話しは逸れますが、金沢21世紀美術館も、前の館長の時代は撮影禁止のマークのある作品以外は撮影okでした。しかし、新しい館長になってからは作品の撮影が原則禁止になりました。21美にも国立工芸館を見習ってほしいものです。

作品のレイアウトは想像以上にお洒落です

館内の展示作品は、人間国宝の高名な作品だけではありません。2階には若手作家の作品を紹介するコーナーもあり、日本の工芸会を盛り上げていこうという意図を感じます。

また、会場には複数のQRコードがあり、スマホで読み取ると作品の詳しい説明が見られるなど、作家と一般の人たちとの垣根をできる限り低くしようという施策も見られます。

若手作家の作品紹介コーナー

金沢偕行社は事務所スペースで入館禁止

国立工芸館では、とてもがっかりしたこともありました。それは、展示室が旧第九師団司令部庁舎のみで、金沢偕行社は事務所スペースとなっており立ち入り禁止になっていることです。

係員の話しでは、今後も作品展示は第九師団庁舎のみとのことで、金沢偕行社については多目的ホールで催しがある時のみ入館できるかもしれないとのことです。建物が2つあるにもかかわらず、1つだけしか入ることができないのです。

このことには大いに失望しました。私は工事中に何度も建設現場の前を通り、白を基調とした第九師団司令部庁舎と、緑のラインの金沢偕行社の建物を連絡通路で行き来しながら鑑賞できれば楽しいだろうなと思っていました。

そして、2つの建物が全て展示室になるのならスペースとして十分だと思っていました。1つの建物だけですと、はっきり言って展示スペースは少ないです。国立工芸館を楽しみに金沢を訪れる方に申し訳ない思いです。

来館者が入れるのは手前の白い建物だけ

次の期待は全国で7番目の国立美術館

国立工芸館の正式名称は東京国立近代美術館工芸館で、国立工芸館の館長は、東京国立近代美術館では工芸課の課長という役職です。このことから、どこまで石川県の色を出していけるのかが少し不安です。
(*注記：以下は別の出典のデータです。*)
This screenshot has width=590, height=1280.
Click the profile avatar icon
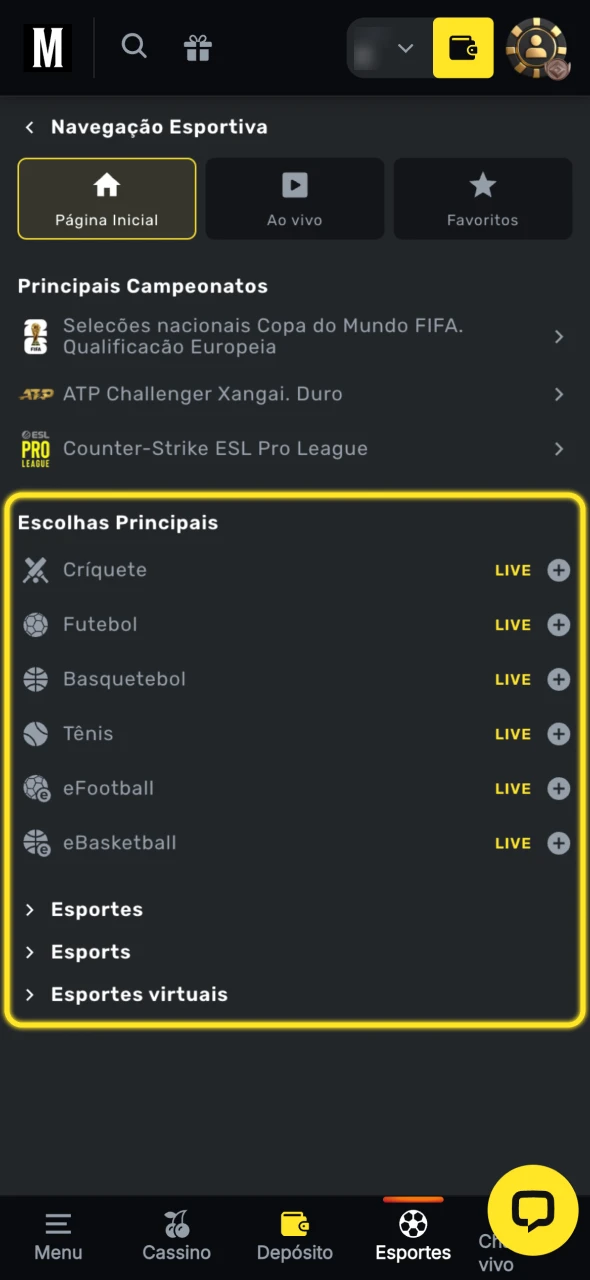[537, 47]
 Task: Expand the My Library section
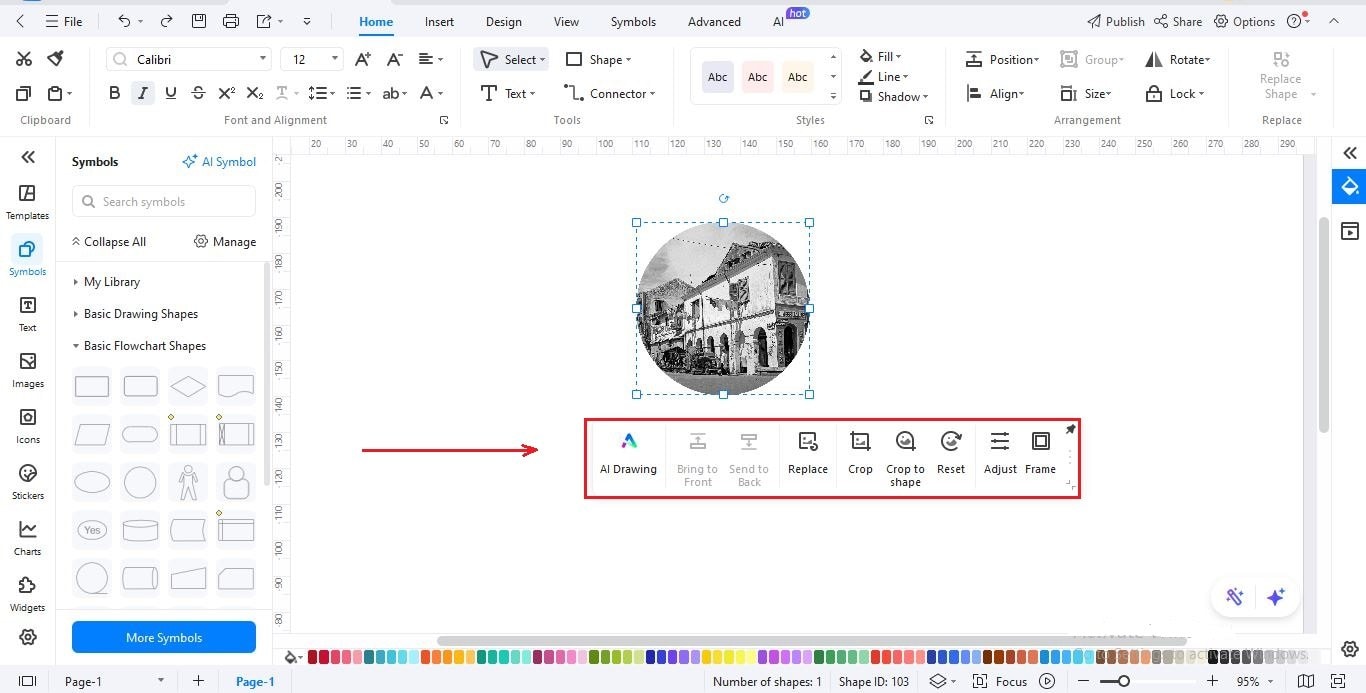(x=113, y=281)
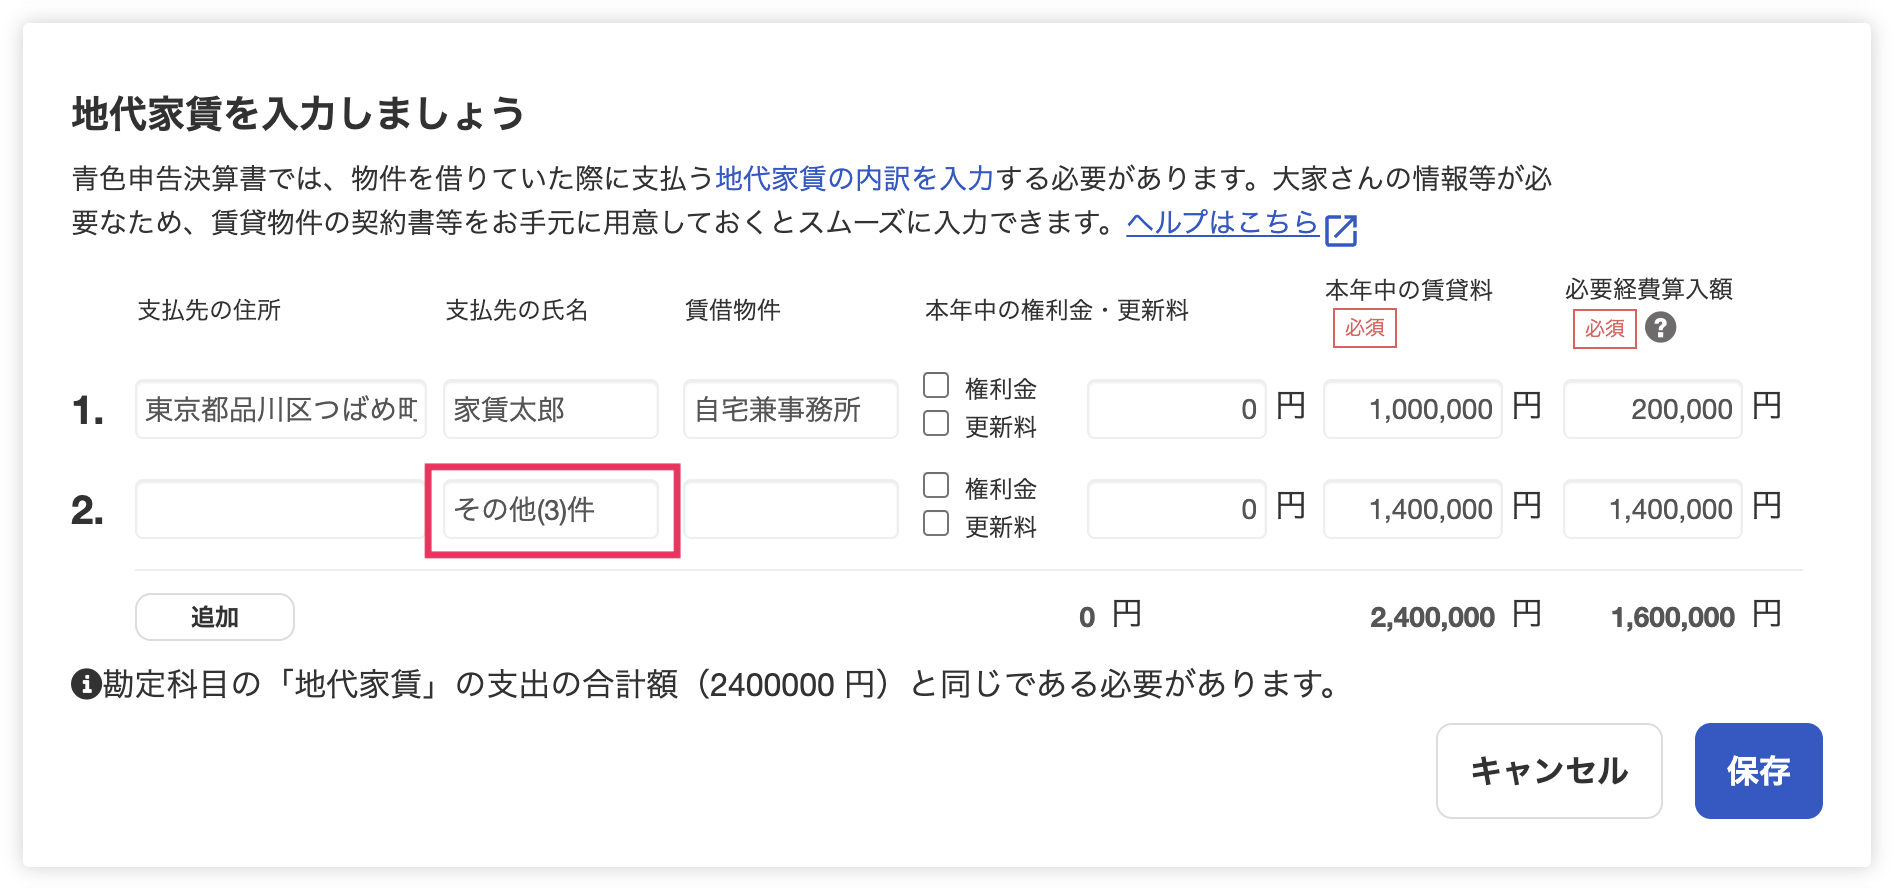This screenshot has width=1898, height=888.
Task: Click the empty address field in row 2
Action: tap(281, 510)
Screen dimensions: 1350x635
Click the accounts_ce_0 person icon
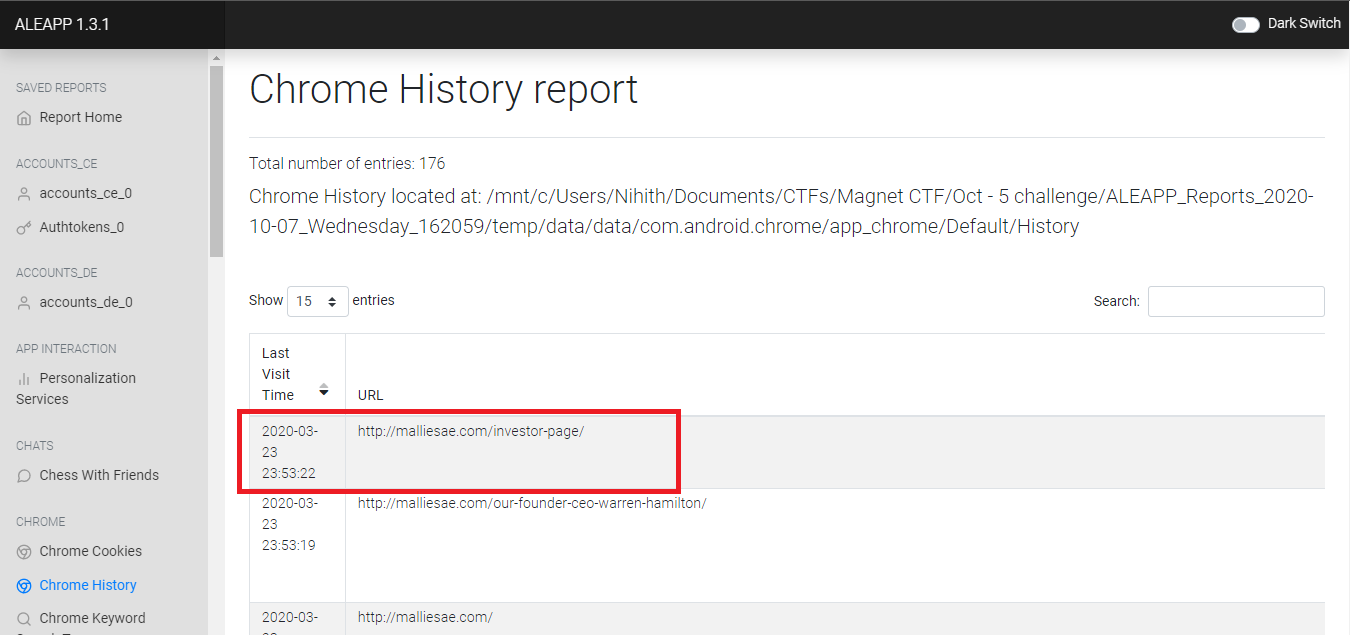click(24, 194)
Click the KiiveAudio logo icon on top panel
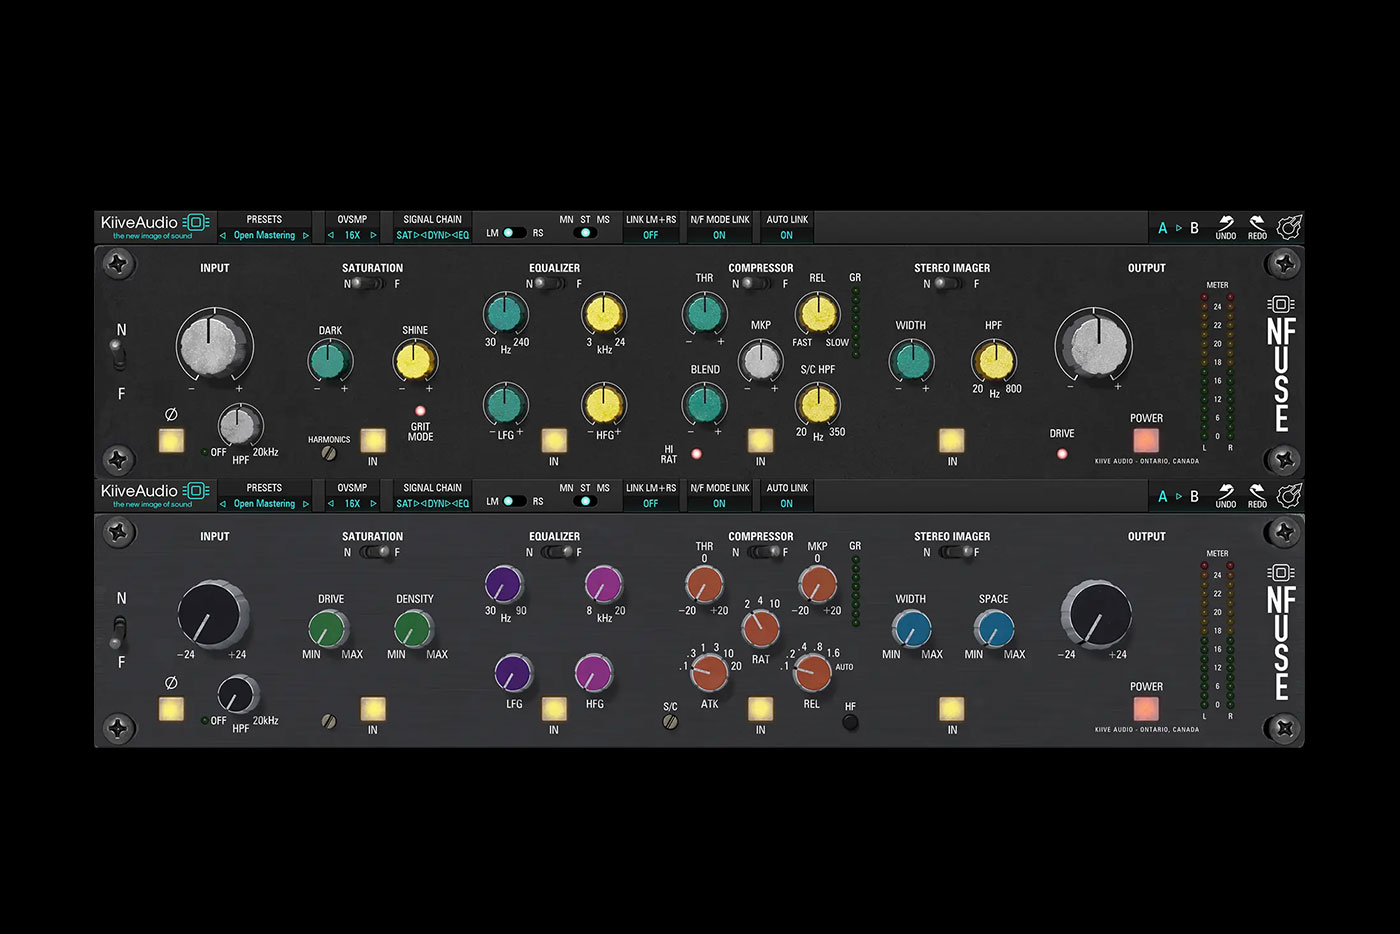Viewport: 1400px width, 934px height. [196, 222]
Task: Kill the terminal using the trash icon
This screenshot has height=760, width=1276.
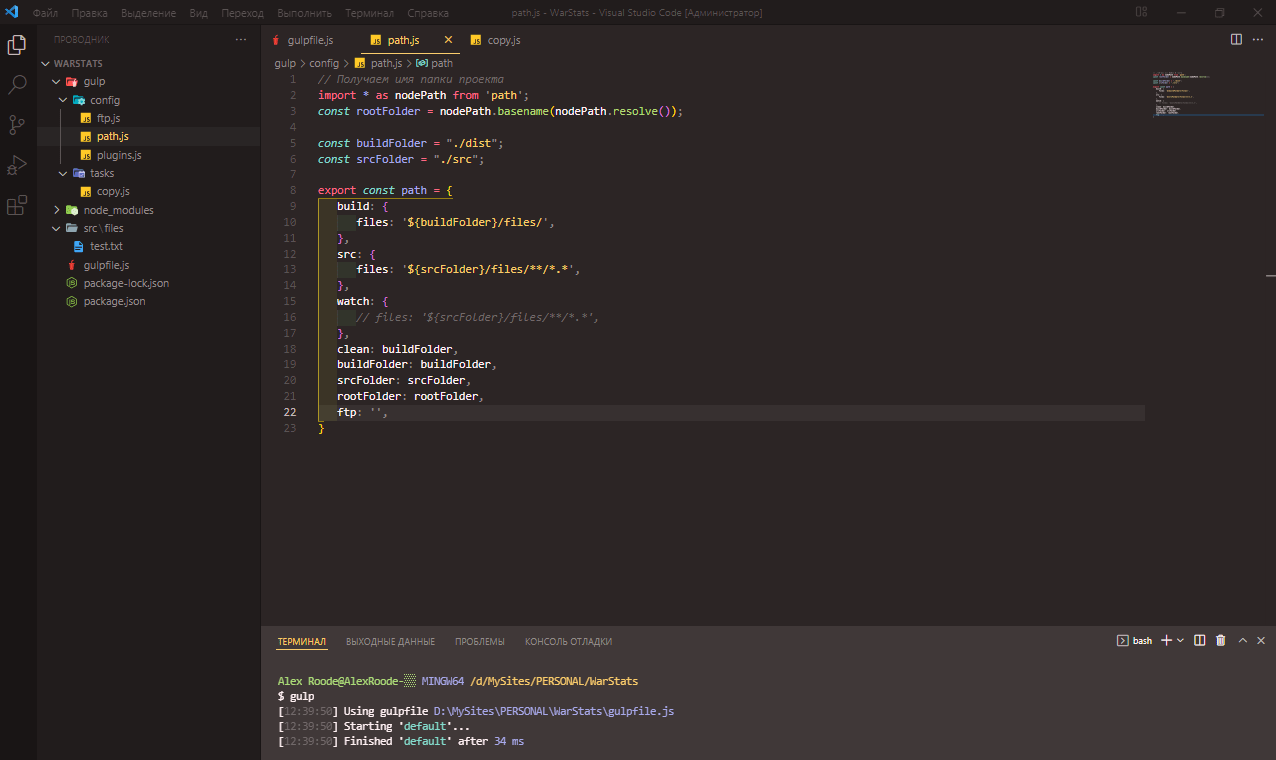Action: pyautogui.click(x=1220, y=640)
近い将来の方向性として、石川県にとってベストなのは工芸館が東京国立近代美術館から独立することです。

もちろん、国立工芸館という正式名称で独立するのもありですが、正式名称が「いしかわ国立工芸館」「金沢国立工芸館」「国立工芸館 at 金沢, 石川」などになるとさらにベストでしょうね。

現在、独立行政法人国立美術館には6つの国立美術館があります。

東京国立近代美術館
京都国立近代美術館
国立西洋美術館(東京)
国立国際美術館(大阪)
国立映画アーカイブ(東京)
国立新美術館(東京)

国立工芸館が東京国立近代美術館から独立するためには、1つの建物にしか展示室がない現状は致命的だと思います。来館者にちょっと物足りないという印象を与えてしまっては、東京の一部署に甘んじるのも仕方がないでしょう。

ぜひ、事務所棟を別に建設してほしいものです。